Aprendizaje emocional – ¿Por qué retenemos una información y no otra? Parte 1

Aprendizaje emocional – ¿Por qué retenemos una información y no otra? Parte 1

¡¡Recuerda esta información!! : INDUCE (sí, sí… INDUUUUUUCE)

¿Eres selectivo con la información que te llega?

Como humanos no deseamos una memoria que almacene cada hecho o detalle de cada experiencia de nuestra vida, estaríamos sobresaturados de información trivial o inútil y gastaríamos energía de la misma forma.
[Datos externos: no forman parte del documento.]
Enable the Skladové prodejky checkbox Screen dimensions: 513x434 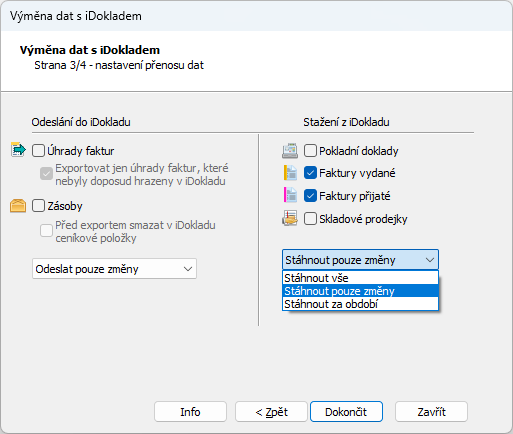pos(310,219)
Por tanto, solemos ser selectivos con la información que nos llega.

¿Qué aspectos hacen que aprendas y recuerdes una información y no otra?

Hay aspectos que pueden facilitar que seleccionemos una información y no otra, que aprendamos y recordemos esa información y no otra. ¿Puedes imaginarte el potencial y aplicaciones que puede tener en tu vida profesional y personal conocer esos aspectos?
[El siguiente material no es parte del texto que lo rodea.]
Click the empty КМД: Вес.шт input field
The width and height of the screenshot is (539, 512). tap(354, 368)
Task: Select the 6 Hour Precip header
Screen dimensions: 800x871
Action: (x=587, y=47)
Uno de ellos, quizá el más crítico en esa selección de información, en el aprendizaje y en el recuerdo, es sin duda… ¡la EMOCIÓN!

No es de extrañar que el Grupo Punset adoptara de forma clarividente el fantástico lema “Sin emoción no hay proyecto”. Y quien dice proyecto, dice equipo, liderazgo, pareja o conexión con las personas.

Tampoco os extrañe que mi lema, Connecting Minds, se refiera a la importancia crucial de la conexión entre mentes, entre emociones. Entiendo que en cualquier acción, en cualquier área personal y profesional, el contenido, los detalles, el servicio deben ser excelentes… pero saber conectar emocionalmente con las personas… ¡es la clave!

Y es que, sin emoción no hay atención; sin atención, no hay memoria; sin memoria, no hay recuerdo; y sin recuerdo, no hay existencia.

¿Cómo hacer que algo sea emocional?

Sabemos que ante un estímulo, surge una emoción. El estímulo, el mundo, lo percibimos a través de nuestros sentidos. Por tanto, para hacer que algo sea emocional, debemos apelar a los sentidos.

Cuantos más sentidos impliquemos, más potente la experiencia, el aprendizaje y en definitiva el recuerdo. Hoy, en diferentes ámbitos y sectores, hay esmero en lograr precisamente ese efecto.

De hecho, a través de los sentidos podemos llegar a diseñar lo que deseamos que sientan y experimenten las personas. Podemos incluso incidir en su toma de decisiones. Resulta fascinante a la vez que aterrador ¿verdad?.

Una disciplina que nos muestra varios ejemplos de cómo se direccionan esas sensaciones, emociones, experiencias, atencionalidad, decisiones, recuerdos, es la del neuromárketing. Sólo cabe pasearse por un supermercado o una tienda de ropa y analizar como están dispuestos los productos, los carteles, la música, los olores, etc.

También cuando hablamos de orientación al cliente y su óptima satisfacción y por ende fidelización y positivo impacto, resulta clave la emoción. Muchas empresas todavía piensan que la plena satisfacción del cliente está en el producto o servicio. Eso es sólo un aspecto. La experiencia total y la excelencia se consiguen aparte de la satisfacción con el producto o servicio, con la experiencia, las emociones, las sensaciones, que siente o le hacemos sentir al cliente, desde que entra en nuestra página web, en nuestra tienda, en nuestro colegio, en nuestra empresa, hasta que sale. Las empresas y personas que lo entienden, tienen un alto grado de satisfacción y de fidelización entre sus empleados y clientes. Y no cabe decir, que el recuerdo de esas sensaciones y experiencias quedan ancladas en su mente probablemente para siempre.